Open psydok opened 6 months ago
can you take a look at this @edoakes > also @psydok it might be faster to get an answer to this on #serve in ray slack; can you post there and we can continue the discussion here?
quicker to resolve for you; at first skim this reads like a serve config thing that can help improve your qps but i defer to Ed
We tried different configurations of replica load - nothing helps. still the service works faster if separate instances are started and combined in nginx with robin round balancing. can you please tell me how soon we can expect to be able to configure robin round in ray serve?
What happened + What you expected to happen
I have 2 deployments (grpc): 1 processes audio (very fast, up to 10-100ms, I don't know exactly), then sends request to inference (300-700ms). I have deployed 12 replicas. I can see from graphs in grafana that qps=5-6.
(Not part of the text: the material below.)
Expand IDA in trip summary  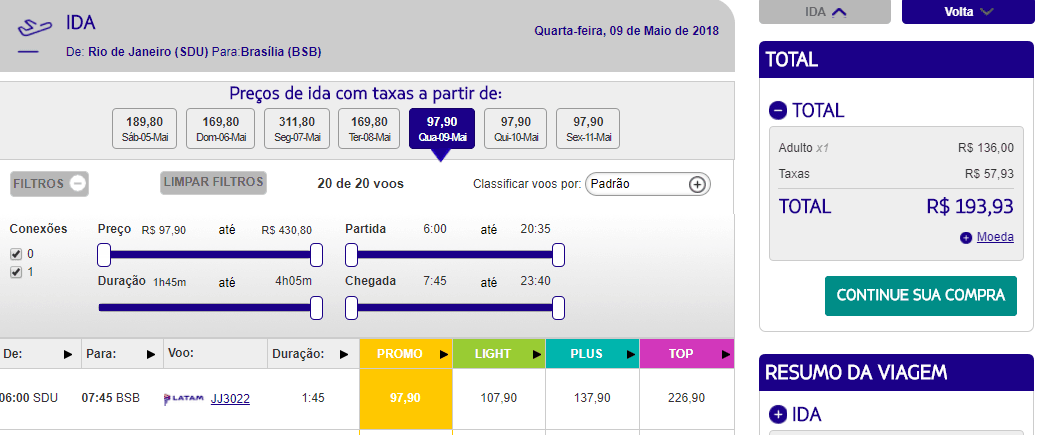(778, 414)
But I still get relatively many timeouts, compared to if I separately deployed 5 replicas and linked them by nginx. And in 95-percentile, requests often take up to 5 seconds to complete for some reason.
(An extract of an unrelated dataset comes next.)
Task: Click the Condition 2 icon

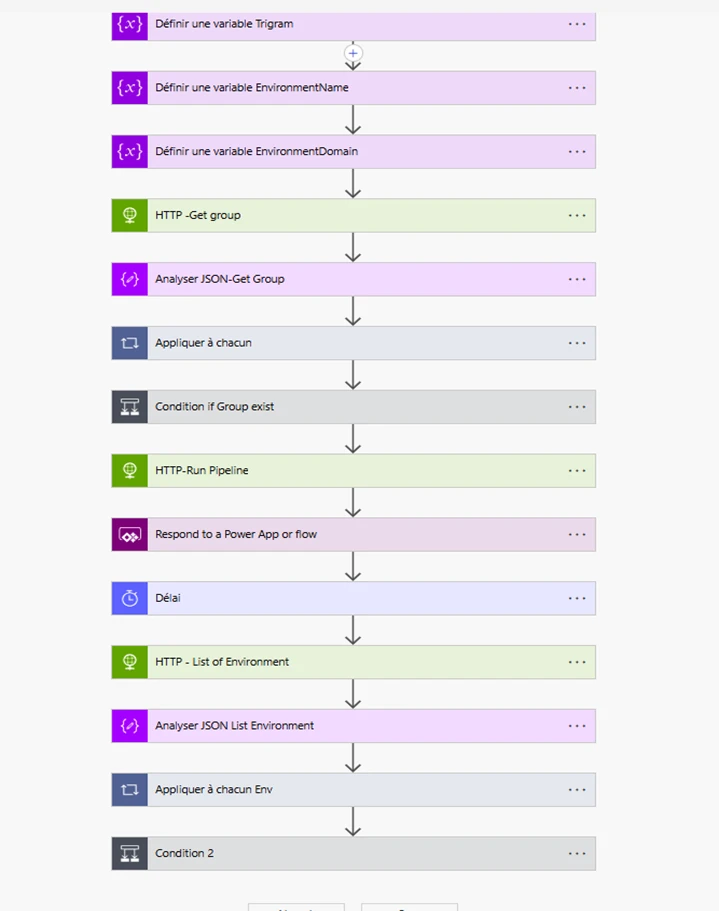Action: click(130, 853)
I don't understand at all how I should set the load. How do I tell the robin-round replicas to accept requests if not taking out - scaling?
Currently I have 4 servers connected, each with 2-3 gpu of different size (8-11gb).
This problem blocks all the scaling profits because the replicas end up being slow 10% of time. A lot of timeouts drop at a moment in time while the load on the service does not grow. I've tried going through different hyperparameters. Nothing works properly.
Same problem is with second application that we are trying to deploy via ray. The Yolo model converted to onnx does not produce RPS greater than 18, starting with 3 replicas, and the 95-percentile response rate is always 2 times higher under load.
Versions / Dependencies
ray==2.10.0 python==3.11.8
Reproduction script
Issue Severity
High: It blocks me from completing my task.